■ Challenge a: Could you rewrite the part of the listing that opens with the line containing "Star the Contacts - Mail Merge Test document" and closes with the line containing "Action: [x=172, y=53]", putting "horizontal rule" in place of "divider line" and keeping everything else the same?

■ Quoted text:
━━━━━━━━━━━━━━━━━━━━

MEMORANDUM OF DECISION


In this action, which was tried to the court, the plaintiff, International Association of Firefighters, Local 834, (union) is seeking to enforce certain civil service provisions of the Bridgeport City Charter. The defendants in this action are the Bridgeport Civil Service Commission (commission); individual members of the civil service commission; John Colligan, who is the acting personnel director for the city of Bridgeport; and various members of the Bridgeport fire department, including David Schiller. The union objects to the scheduling of the promotional examination for the position of Fire Assistant Chief Engineer and to the qualifications of the persons permitted to take that examination. The court finds the following facts.

On March 22, 1993, the union filed a two count complaint against the defendants. Count one alleges that the commission arbitrarily changed the requirements for participation in the examination process and that the commission violated the civil service provision of the Bridgeport City Charter. The union seeks declaratory, injunctive and legal relief.

The parties resolved count two, which pertained to the grading of the examinations, prior to the hearing. Therefore, that count is not before the court. The union later filed a motion to amend its complaint to add a third count. That motion was never ruled on and the defendants never answered that count.

━━━━━━━━━━━━━━━━━━━━

■ Exercise materials:

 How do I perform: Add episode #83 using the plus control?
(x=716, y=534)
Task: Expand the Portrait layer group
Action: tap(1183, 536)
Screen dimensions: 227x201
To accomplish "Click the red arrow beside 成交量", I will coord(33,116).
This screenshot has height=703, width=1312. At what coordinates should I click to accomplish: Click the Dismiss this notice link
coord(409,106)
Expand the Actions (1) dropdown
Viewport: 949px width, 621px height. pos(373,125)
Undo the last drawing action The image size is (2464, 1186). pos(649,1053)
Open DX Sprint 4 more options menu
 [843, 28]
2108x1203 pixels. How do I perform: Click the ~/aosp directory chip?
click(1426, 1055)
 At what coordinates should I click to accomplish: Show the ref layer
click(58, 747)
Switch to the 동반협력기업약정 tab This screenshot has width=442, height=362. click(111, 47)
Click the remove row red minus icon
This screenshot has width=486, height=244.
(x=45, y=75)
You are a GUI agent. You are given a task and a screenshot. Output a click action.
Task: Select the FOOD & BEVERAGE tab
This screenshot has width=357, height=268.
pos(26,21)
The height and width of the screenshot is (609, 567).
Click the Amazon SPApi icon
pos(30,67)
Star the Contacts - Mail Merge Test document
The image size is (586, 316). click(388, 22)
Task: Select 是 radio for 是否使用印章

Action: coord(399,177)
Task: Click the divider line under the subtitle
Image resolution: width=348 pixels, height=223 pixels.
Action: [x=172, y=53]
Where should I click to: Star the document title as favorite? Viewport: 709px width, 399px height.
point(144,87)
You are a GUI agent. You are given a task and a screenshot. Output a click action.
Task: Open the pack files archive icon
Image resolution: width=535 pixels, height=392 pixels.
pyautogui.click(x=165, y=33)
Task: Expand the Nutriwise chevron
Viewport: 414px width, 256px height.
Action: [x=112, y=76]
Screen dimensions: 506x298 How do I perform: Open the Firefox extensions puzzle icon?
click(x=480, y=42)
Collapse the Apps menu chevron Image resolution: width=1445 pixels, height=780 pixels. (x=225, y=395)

━━━━━━━━━━━━━━━━━━━━

■ Challenge b: In the memorandum of decision, which count did the parties resolve before the hearing?

■ Task solution a:
Star the Contacts - Mail Merge Test document
The image size is (586, 316). click(388, 22)
Task: Select 是 radio for 是否使用印章

Action: coord(399,177)
Task: Click the horizontal rule under the subtitle
Image resolution: width=348 pixels, height=223 pixels.
Action: [x=172, y=53]

■ Task solution b: Count two, which pertained to the grading of the examinations.